* What is needed: From first line to last, write out the data precisely as shown.
◇ ◇ ◇ ◇ ◇ ◇ ◇
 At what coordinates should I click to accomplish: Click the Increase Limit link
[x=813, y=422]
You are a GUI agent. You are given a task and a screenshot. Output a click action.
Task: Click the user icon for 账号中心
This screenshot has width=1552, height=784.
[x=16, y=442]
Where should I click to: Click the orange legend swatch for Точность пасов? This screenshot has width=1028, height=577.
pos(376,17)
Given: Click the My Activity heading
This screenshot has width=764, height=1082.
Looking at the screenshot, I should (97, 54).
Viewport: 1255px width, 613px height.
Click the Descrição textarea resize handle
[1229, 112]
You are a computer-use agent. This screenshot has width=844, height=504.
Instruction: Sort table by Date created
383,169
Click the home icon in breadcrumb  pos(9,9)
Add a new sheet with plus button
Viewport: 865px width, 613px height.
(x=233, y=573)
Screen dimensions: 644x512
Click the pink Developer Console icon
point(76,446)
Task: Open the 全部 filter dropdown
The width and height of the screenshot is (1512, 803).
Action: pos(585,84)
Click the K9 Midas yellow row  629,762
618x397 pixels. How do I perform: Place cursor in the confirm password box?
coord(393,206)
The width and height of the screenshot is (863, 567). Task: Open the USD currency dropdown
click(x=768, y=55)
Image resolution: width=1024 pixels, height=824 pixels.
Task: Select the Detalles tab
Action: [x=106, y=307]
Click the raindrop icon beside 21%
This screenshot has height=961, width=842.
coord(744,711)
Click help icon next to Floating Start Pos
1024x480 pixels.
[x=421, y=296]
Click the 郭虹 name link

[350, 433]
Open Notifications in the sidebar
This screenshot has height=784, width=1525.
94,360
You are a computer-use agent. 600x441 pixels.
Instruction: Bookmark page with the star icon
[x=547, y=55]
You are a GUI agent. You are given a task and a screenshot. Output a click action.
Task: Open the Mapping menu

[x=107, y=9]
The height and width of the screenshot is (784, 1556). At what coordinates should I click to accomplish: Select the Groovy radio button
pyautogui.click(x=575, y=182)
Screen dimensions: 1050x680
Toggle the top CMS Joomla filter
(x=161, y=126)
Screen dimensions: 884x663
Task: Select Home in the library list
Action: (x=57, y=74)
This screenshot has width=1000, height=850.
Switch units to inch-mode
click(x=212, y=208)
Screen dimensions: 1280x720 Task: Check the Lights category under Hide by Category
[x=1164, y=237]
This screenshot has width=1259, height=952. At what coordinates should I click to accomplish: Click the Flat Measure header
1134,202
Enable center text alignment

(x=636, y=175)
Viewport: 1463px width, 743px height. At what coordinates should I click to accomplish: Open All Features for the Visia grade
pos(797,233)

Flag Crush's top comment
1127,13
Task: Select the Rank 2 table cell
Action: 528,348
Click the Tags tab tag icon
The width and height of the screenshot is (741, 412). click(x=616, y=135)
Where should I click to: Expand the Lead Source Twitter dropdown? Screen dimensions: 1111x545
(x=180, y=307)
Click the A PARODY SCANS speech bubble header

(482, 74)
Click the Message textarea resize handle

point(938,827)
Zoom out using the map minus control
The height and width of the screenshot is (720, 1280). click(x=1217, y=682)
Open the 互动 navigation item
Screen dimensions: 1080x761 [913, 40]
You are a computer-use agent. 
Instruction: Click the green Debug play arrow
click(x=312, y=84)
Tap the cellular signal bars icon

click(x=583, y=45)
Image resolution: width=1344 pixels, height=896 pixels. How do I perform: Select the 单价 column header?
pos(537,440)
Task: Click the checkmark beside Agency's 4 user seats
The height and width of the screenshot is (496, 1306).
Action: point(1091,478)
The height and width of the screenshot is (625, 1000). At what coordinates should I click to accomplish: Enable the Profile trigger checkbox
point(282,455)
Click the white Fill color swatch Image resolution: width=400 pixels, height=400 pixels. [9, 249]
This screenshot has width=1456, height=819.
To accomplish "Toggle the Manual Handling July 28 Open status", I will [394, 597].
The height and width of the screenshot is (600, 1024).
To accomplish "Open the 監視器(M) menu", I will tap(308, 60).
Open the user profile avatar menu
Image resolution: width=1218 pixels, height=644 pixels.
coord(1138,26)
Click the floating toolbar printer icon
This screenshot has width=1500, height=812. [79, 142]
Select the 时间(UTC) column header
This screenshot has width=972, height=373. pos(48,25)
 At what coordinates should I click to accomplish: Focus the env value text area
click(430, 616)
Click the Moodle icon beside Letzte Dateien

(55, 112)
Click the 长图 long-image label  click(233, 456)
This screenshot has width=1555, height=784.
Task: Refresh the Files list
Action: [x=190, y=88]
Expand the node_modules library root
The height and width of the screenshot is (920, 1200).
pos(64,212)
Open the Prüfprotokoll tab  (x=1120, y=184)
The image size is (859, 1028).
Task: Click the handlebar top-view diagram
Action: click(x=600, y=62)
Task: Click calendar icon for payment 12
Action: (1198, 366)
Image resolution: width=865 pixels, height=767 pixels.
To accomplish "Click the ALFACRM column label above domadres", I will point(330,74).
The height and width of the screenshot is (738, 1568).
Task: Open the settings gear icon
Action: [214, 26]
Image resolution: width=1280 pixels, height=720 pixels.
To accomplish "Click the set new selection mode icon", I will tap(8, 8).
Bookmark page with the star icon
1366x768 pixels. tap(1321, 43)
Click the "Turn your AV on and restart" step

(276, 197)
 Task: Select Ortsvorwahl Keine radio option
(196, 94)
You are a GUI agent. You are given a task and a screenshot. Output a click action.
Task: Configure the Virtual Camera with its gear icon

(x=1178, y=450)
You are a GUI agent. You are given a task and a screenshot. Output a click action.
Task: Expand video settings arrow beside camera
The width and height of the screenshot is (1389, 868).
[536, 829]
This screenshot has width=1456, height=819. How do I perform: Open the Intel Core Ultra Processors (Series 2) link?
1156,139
◇ ◇ ◇ ◇ ◇ ◇ ◇
* Written response:
 At what coordinates should I click to accomplish: Click the Increase Limit link
[x=813, y=422]
You are a GUI agent. You are given a task and a screenshot. Output a click action.
Task: Click the user icon for 账号中心
This screenshot has width=1552, height=784.
[x=16, y=442]
Where should I click to: Click the orange legend swatch for Точность пасов? This screenshot has width=1028, height=577.
pos(376,17)
Given: Click the My Activity heading
This screenshot has width=764, height=1082.
Looking at the screenshot, I should (97, 54).
Viewport: 1255px width, 613px height.
Click the Descrição textarea resize handle
[1229, 112]
You are a computer-use agent. This screenshot has width=844, height=504.
Instruction: Sort table by Date created
383,169
Click the home icon in breadcrumb  pos(9,9)
Add a new sheet with plus button
Viewport: 865px width, 613px height.
(x=233, y=573)
Screen dimensions: 644x512
Click the pink Developer Console icon
point(76,446)
Task: Open the 全部 filter dropdown
The width and height of the screenshot is (1512, 803).
Action: pos(585,84)
Click the K9 Midas yellow row  629,762
618x397 pixels. How do I perform: Place cursor in the confirm password box?
coord(393,206)
The width and height of the screenshot is (863, 567). Task: Open the USD currency dropdown
click(x=768, y=55)
Image resolution: width=1024 pixels, height=824 pixels.
Task: Select the Detalles tab
Action: [x=106, y=307]
Click the raindrop icon beside 21%
This screenshot has height=961, width=842.
coord(744,711)
Click help icon next to Floating Start Pos
1024x480 pixels.
[x=421, y=296]
Click the 郭虹 name link

[350, 433]
Open Notifications in the sidebar
This screenshot has height=784, width=1525.
94,360
You are a computer-use agent. 600x441 pixels.
Instruction: Bookmark page with the star icon
[x=547, y=55]
You are a GUI agent. You are given a task and a screenshot. Output a click action.
Task: Open the Mapping menu

[x=107, y=9]
The height and width of the screenshot is (784, 1556). At what coordinates should I click to accomplish: Select the Groovy radio button
pyautogui.click(x=575, y=182)
Screen dimensions: 1050x680
Toggle the top CMS Joomla filter
(x=161, y=126)
Screen dimensions: 884x663
Task: Select Home in the library list
Action: (x=57, y=74)
This screenshot has width=1000, height=850.
Switch units to inch-mode
click(x=212, y=208)
Screen dimensions: 1280x720 Task: Check the Lights category under Hide by Category
[x=1164, y=237]
This screenshot has width=1259, height=952. At what coordinates should I click to accomplish: Click the Flat Measure header
1134,202
Enable center text alignment

(x=636, y=175)
Viewport: 1463px width, 743px height. At what coordinates should I click to accomplish: Open All Features for the Visia grade
pos(797,233)

Flag Crush's top comment
1127,13
Task: Select the Rank 2 table cell
Action: 528,348
Click the Tags tab tag icon
The width and height of the screenshot is (741, 412). click(x=616, y=135)
Where should I click to: Expand the Lead Source Twitter dropdown? Screen dimensions: 1111x545
(x=180, y=307)
Click the A PARODY SCANS speech bubble header

(482, 74)
Click the Message textarea resize handle

point(938,827)
Zoom out using the map minus control
The height and width of the screenshot is (720, 1280). click(x=1217, y=682)
Open the 互动 navigation item
Screen dimensions: 1080x761 [913, 40]
You are a computer-use agent. 
Instruction: Click the green Debug play arrow
click(x=312, y=84)
Tap the cellular signal bars icon

click(x=583, y=45)
Image resolution: width=1344 pixels, height=896 pixels. How do I perform: Select the 单价 column header?
pos(537,440)
Task: Click the checkmark beside Agency's 4 user seats
The height and width of the screenshot is (496, 1306).
Action: point(1091,478)
The height and width of the screenshot is (625, 1000). At what coordinates should I click to accomplish: Enable the Profile trigger checkbox
point(282,455)
Click the white Fill color swatch Image resolution: width=400 pixels, height=400 pixels. [9, 249]
This screenshot has width=1456, height=819.
To accomplish "Toggle the Manual Handling July 28 Open status", I will [394, 597].
The height and width of the screenshot is (600, 1024).
To accomplish "Open the 監視器(M) menu", I will tap(308, 60).
Open the user profile avatar menu
Image resolution: width=1218 pixels, height=644 pixels.
coord(1138,26)
Click the floating toolbar printer icon
This screenshot has width=1500, height=812. [79, 142]
Select the 时间(UTC) column header
This screenshot has width=972, height=373. pos(48,25)
 At what coordinates should I click to accomplish: Focus the env value text area
click(430, 616)
Click the Moodle icon beside Letzte Dateien

(55, 112)
Click the 长图 long-image label  click(233, 456)
This screenshot has width=1555, height=784.
Task: Refresh the Files list
Action: [x=190, y=88]
Expand the node_modules library root
The height and width of the screenshot is (920, 1200).
pos(64,212)
Open the Prüfprotokoll tab  (x=1120, y=184)
The image size is (859, 1028).
Task: Click the handlebar top-view diagram
Action: click(x=600, y=62)
Task: Click calendar icon for payment 12
Action: (1198, 366)
Image resolution: width=865 pixels, height=767 pixels.
To accomplish "Click the ALFACRM column label above domadres", I will point(330,74).
The height and width of the screenshot is (738, 1568).
Task: Open the settings gear icon
Action: [214, 26]
Image resolution: width=1280 pixels, height=720 pixels.
To accomplish "Click the set new selection mode icon", I will tap(8, 8).
Bookmark page with the star icon
1366x768 pixels. tap(1321, 43)
Click the "Turn your AV on and restart" step

(276, 197)
 Task: Select Ortsvorwahl Keine radio option
(196, 94)
You are a GUI agent. You are given a task and a screenshot. Output a click action.
Task: Configure the Virtual Camera with its gear icon

(x=1178, y=450)
You are a GUI agent. You are given a task and a screenshot. Output a click action.
Task: Expand video settings arrow beside camera
The width and height of the screenshot is (1389, 868).
[536, 829]
This screenshot has width=1456, height=819. How do I perform: Open the Intel Core Ultra Processors (Series 2) link?
1156,139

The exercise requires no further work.